“This is an unprecedented overflow”: Why the progress of his field alarms Yurii Nesterov

Interview
gradient descent
15-08-2023
Mathematician Yurii Nesterov is one of the main actors in the field of Convex Optimization, which is crucial for many applications in Automation. Thanks in part to his breakthroughs, that field is expanding to touch many other disciplines. He’s not as happy with that as you might think.
Yurii Nesterov
By Renate Schmid - https://opc.mfo.de/detail?photo_id=6608, CC BY-SA 2.0 de, https://commons.wikimedia.org/w/index.php?curid=31348451

ETH Zurich, supported by the NCCR Automation, recently had the honour of hosting Yurii Nesterov from UC Louvain in Belgium. Professor Nesterov was a guest speaker at the John von Neumann Symposium on Game Theory, and we were pleased to sit down with him for an hour to talk about the many challenges facing today’s mathematicians. 

First, a little background. In Optimization, the aim is often to find the minimal possible value for a quantity that depends on (possibly many) decision variables and constraints. For example, trying to find the lowest cost for a delivery route might depend on the distance covered, the amount of petrol used, and the time taken, and it is constrained by road rights, such as one-way streets or night-time closures. When there are many such decision variables or constraints, finding the minimum is typically possible only by using a computer to laboriously calculate the cost for a particular set of decision variables, check if any nearby set of decisions give a lower cost, and repeat until all nearby decisions give a higher cost. For a full basic explainer, see "What is gradient descent and why should I care?"

Nesterov found a way to perform this kind of optimization much faster, opening up many new possibilities in the fields of Data Science, Automation and Control. His work has earned him major prizes and led to new algorithmic methods based on “Nesterov momentum”. But what out of all that he feels most proud of is not a question he’s comfortable with.

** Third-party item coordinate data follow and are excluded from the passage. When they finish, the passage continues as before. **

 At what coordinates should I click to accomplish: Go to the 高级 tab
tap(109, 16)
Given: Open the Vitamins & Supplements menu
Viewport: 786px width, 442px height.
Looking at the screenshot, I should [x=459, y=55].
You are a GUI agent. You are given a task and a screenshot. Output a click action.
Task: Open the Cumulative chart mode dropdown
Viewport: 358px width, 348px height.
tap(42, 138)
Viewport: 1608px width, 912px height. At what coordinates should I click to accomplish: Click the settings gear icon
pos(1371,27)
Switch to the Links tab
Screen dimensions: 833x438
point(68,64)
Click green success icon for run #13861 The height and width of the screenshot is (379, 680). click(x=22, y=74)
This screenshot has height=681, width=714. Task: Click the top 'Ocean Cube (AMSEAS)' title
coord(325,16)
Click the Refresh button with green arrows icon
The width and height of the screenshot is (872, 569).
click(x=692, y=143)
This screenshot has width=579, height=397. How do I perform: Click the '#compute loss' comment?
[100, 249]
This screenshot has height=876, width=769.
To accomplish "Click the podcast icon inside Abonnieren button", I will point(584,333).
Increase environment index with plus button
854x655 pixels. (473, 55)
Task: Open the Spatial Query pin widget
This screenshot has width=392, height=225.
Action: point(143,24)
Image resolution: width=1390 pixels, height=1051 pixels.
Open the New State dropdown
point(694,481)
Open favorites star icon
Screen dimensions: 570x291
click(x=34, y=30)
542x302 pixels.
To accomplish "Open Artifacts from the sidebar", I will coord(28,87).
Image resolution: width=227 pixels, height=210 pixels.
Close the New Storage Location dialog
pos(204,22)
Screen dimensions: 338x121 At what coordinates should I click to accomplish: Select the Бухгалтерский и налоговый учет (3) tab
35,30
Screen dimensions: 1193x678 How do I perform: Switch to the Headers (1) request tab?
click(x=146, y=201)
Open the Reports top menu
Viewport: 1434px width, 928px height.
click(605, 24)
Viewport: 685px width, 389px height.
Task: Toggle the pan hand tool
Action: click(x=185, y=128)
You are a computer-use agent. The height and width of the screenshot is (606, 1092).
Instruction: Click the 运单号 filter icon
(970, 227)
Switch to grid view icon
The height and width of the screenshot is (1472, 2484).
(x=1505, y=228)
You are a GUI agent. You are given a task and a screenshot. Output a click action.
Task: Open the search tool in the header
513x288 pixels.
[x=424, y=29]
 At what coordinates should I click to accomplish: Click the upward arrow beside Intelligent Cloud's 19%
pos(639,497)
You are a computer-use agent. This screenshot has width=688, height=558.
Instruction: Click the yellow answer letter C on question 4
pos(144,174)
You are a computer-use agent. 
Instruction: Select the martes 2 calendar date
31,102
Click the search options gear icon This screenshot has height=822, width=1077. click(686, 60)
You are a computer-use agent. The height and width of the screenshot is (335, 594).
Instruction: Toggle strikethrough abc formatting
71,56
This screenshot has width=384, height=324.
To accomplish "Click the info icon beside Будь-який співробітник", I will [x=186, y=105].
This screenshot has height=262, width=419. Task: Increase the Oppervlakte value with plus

“I have been working in optimization for 45 years,” he says. “This is a long time. I have had moments where I managed to understand some things, but I don’t think I can say, ‘This is the best.’ This nice thing about our field – Optimization with Numerical Methods – is that you can really see the progress you’ve achieved. Before you started to think about something, you had methods which were able to somehow solve the problem, and it took an hour to find the solution. And then after your contribution, it’s reduced to one minute. So you can see that you did something useful.”

And yet, there is still so much more to be discovered. 

Yurii Nesterov at the John von Neumann Symposium

“I see only more progress”

“This is a very special time for Optimization,” Nesterov believes. “It is a turning point. Several years ago, we started to study the higher order methods, and it appears that they cannot be explained by standard Optimization Theory. And now we understand that in the standard Optimization we did only the first step by developing the first-order methods. So – if we think about methods of the next level, which are much faster and more efficient – we need in some sense to develop a new and general theory, which covers all possible situations and methods.”

With “next level”, he is referring to calculations that are based on more than the first derivative. Derivatives are useful as they tell you the downhill slope of the optimization landscape, but they are also costly to compute. So, the trick is to keep the benefits and reduce the cost. Now we already have several very encouraging examples. However, there is a lot of work, and discovery, still ahead.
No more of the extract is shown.